● **TEXT SHOWN**

Green’s Dictionary of Slang

deadlock n.

(US prison) solitary confinement; forfeiture of privileges; also as v.

[US]Ersine Und. and Prison Sl.
[US]N. Algren Little Lester’ in Entrapment (2009) 94: Frankie [...] worked down the tier slowly, taking the jibes of the deadlocked without reply.
[US]N. Algren Man with the Golden Arm 208: Deadlock [...] meant no yard privileges, no cigarettes, no newspapers and no mail; no candy, no card playing.
[US]Goldin et al. DAUL 57/1: Deadlock, v. (P) To lock In a cell for punishment.
[US]‘Blackie’ Audett Rap Sheet 173: So, I was kept in deadlock – in my cell, and alone.
[US]S. Harris Hellhole 47: She had me deadlocked – put into solitary confinement.
[US]E.H. Hunt Undercover 305: I was in the jail’s disciplinary section under deadlock, something reserved normally for only the most hardened and refractory prisoners.
[US]G. Liddy Will 290: The shower area came first, then the individual cages. These were the ‘deadlock’ cells; one stayed in them twenty-four hours a day.
[US]Bentley & Corbett Prison Sl. 10: Deadlock When an inmate is on deadlock, he is locked in his cell for a certain period of time.

Dataset entries
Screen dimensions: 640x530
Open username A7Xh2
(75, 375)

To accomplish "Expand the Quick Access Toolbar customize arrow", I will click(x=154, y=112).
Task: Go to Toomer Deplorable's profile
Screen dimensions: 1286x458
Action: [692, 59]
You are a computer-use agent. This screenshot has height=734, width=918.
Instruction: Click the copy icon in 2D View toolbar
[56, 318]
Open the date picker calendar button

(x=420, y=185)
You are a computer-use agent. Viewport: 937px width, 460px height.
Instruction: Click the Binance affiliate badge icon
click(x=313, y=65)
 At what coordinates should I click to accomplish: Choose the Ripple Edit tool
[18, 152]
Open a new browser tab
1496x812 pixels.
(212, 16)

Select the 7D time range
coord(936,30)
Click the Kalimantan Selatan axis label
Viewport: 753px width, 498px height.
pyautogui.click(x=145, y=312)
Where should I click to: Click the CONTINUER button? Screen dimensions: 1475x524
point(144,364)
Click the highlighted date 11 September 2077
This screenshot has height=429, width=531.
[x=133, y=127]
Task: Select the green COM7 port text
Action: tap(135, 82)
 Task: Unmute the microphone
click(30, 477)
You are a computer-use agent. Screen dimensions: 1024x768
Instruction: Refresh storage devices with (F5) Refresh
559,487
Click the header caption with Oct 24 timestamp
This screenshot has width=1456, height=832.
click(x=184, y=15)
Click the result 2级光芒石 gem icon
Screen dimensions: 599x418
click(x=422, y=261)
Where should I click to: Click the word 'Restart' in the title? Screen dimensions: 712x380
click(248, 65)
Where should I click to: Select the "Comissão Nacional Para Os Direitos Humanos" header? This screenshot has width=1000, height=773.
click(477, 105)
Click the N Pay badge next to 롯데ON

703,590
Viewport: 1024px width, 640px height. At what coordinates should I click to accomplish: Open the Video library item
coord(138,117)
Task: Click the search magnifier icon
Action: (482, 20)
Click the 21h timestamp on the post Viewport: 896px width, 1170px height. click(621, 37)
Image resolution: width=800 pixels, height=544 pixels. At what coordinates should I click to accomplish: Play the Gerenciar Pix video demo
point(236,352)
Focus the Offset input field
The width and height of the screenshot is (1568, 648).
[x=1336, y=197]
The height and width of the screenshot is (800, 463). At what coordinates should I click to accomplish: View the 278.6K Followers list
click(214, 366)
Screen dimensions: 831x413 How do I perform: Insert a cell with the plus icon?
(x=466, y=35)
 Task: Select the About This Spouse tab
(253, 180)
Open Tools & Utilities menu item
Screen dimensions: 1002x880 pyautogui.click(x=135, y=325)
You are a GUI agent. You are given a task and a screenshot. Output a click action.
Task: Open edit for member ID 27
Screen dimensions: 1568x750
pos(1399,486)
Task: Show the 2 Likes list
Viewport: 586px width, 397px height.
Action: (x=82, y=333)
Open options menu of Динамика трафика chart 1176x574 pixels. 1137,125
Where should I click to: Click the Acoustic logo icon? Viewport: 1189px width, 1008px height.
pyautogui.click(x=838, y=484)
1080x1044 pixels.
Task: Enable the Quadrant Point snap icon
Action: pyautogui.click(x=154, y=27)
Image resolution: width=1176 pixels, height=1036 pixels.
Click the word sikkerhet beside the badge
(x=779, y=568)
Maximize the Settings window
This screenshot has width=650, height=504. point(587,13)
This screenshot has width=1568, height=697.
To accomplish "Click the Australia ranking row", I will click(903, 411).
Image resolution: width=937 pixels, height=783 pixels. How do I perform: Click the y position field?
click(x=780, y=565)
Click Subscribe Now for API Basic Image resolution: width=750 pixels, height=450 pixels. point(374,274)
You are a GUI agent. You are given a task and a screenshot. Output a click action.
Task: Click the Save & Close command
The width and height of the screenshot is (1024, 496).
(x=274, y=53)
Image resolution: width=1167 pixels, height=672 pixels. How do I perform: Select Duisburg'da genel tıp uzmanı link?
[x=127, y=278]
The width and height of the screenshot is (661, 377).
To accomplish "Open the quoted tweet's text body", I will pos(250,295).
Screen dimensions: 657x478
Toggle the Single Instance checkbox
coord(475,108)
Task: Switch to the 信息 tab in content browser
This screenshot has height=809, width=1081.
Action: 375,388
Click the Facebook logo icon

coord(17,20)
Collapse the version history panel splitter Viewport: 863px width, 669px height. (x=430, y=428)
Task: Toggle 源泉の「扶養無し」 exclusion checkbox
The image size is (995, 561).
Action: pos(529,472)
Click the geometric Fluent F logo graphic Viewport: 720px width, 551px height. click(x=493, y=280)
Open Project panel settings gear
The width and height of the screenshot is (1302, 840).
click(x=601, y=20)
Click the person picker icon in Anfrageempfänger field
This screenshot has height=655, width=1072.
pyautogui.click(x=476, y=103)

● **ACTIVITY**
List every privilege that, according to the quotation from Man with the Golden Arm in the dictionary entry for "deadlock" above, a prisoner on deadlock went without.

● **EXERCISE ANSWER**
Yard privileges, cigarettes, newspapers, mail, candy, card playing.